Beefy Boxes and Bandwidth Generously Provided by pair Networks
Keep It Simple, Stupid

RegExp Capitalization of Entry

by bladx (Chaplain)
on Jul 16, 2002 at 15:22 UTC ( #182107=perlquestion: print w/replies, xml ) Need Help??
bladx has asked for the wisdom of the Perl Monks concerning the following question:

Hi minnasan,
I have a question regarding regular expressions and using regexp's to filter Music Lists (group, album title).

What I am trying to do is this ... for example I have the music entry of: "red hot chili peppers" (group), "by the way" (album title).

Now what I am trying to figure out is how to convert an entry like that to: "Red Hot Chili Peppers" (group), "By the Way" (album title). This means that there needs to be a way to capitalize the names of every word in each entry except for the words such as: "and", "or", "the" etc.

Is there a way I can do this in Perl? Thanks for any help.

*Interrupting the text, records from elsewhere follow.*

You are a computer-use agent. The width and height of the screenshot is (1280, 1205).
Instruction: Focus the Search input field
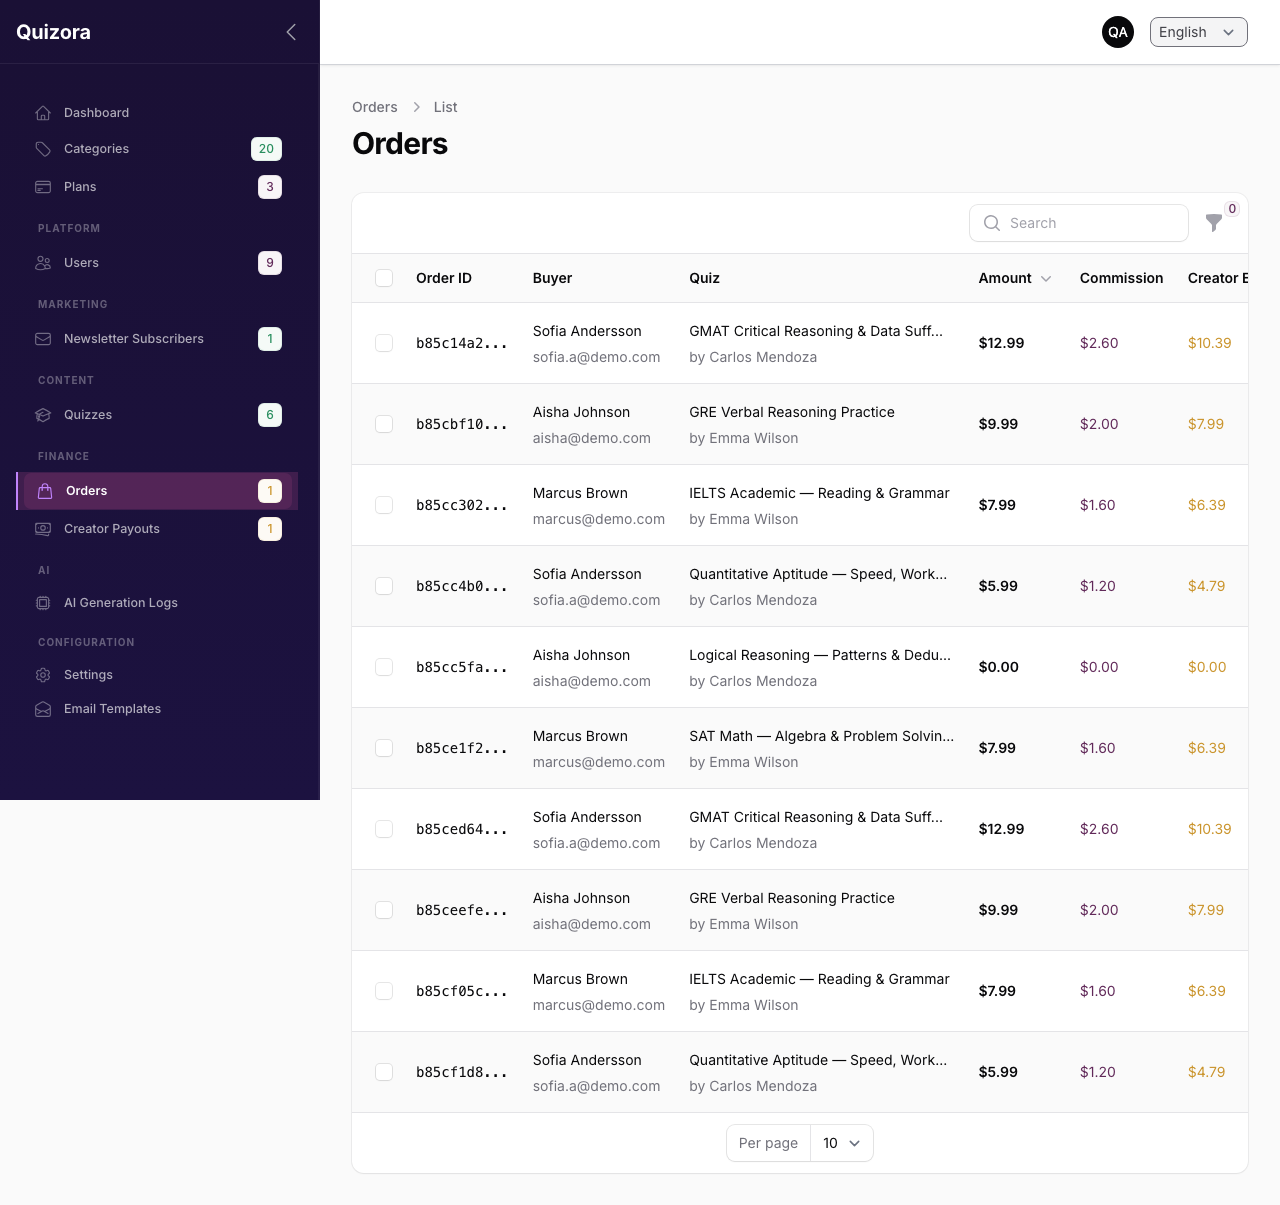click(1079, 223)
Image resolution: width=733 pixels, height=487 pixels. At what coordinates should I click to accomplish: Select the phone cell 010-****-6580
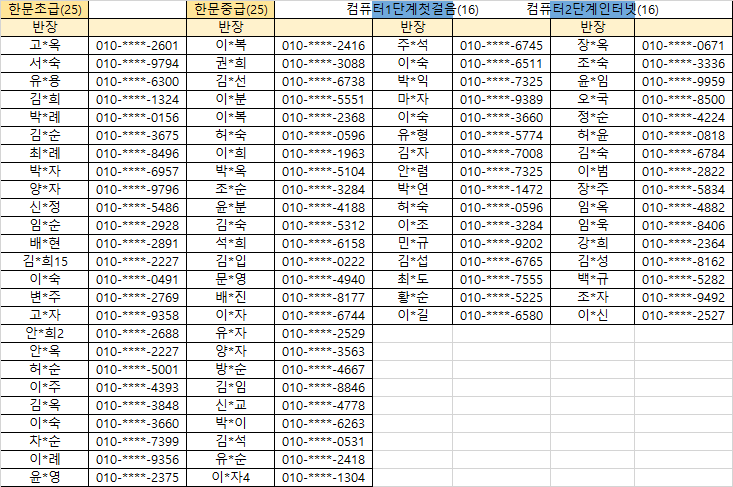pos(501,315)
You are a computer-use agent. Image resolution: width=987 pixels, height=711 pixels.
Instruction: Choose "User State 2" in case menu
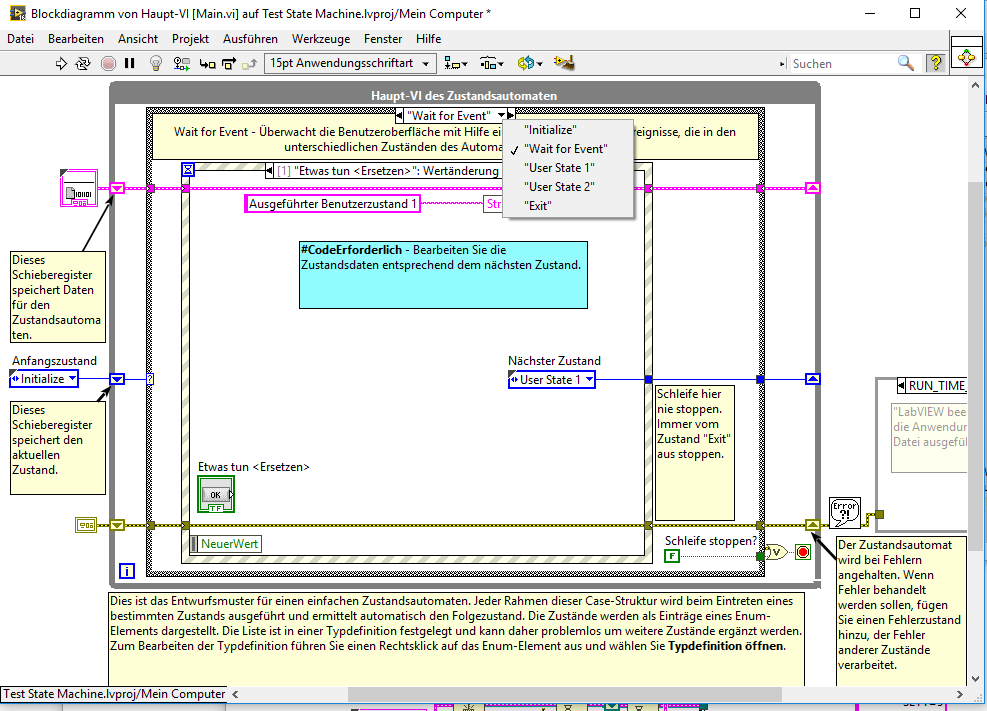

Replies are listed 'Best First'.
Re: RegExp Capitalization of Entry
by talexb (Canon) on Jul 16, 2002 at 15:50 UTC
    My guess is that you want to use ucfirst and lc along with a map loop on the group name and album title.
    #!/usr/bin/perl -w # Title case except for some special words use strict; my %Exceptions = ( "and" => 1, "the" => 1, "or" => 1 ); while (<DATA>) { my @Results = map { ( defined ( $Exceptions{ $_ } ) ) ? $_ : ucfirst ( lc ( $_ ) ) } split ( /\s+/, $_ ); print join ( " ", @Results ) . "\n"; } __DATA__ red hot chili peppers by the way

    --t. alex

    "Mud, mud, glorious mud. Nothing quite like it for cooling the blood!"
    --Michael Flanders and Donald Swann

      I've done something like this before. I've changed talexb's code a little to account for things that you want to keep in special case, like "II" as in "Greatest Hits Vol. II".
      # Title case except for some special words use strict; my %Exceptions = ( "and" => "and", "the" => "the", "or" => "or", "zztop" => "ZZtop", "ii" => "II" ); while (<DATA>) { my @Results = map { (defined ( $Exceptions{lc($_)})) ? $Exceptions{lc($_)} : ucfirst ( lc ( $_ ) ) } split ( /\s+/, $_ ); #captialize first word regardless substr($Results[0],0,1, uc substr($Results[0],0,1)); print join ( " ", @Results ) . "\n"; } __DATA__ red hot chili peppers by the way zztop greatest hits vol. II the beatles the white album disc II __OUTPUT__ Red Hot Chili Peppers By the Way ZZtop Greatest Hits Vol. II The Beatles The White Album Disc II
      You will have to expand %Exceptions as you find/think of them.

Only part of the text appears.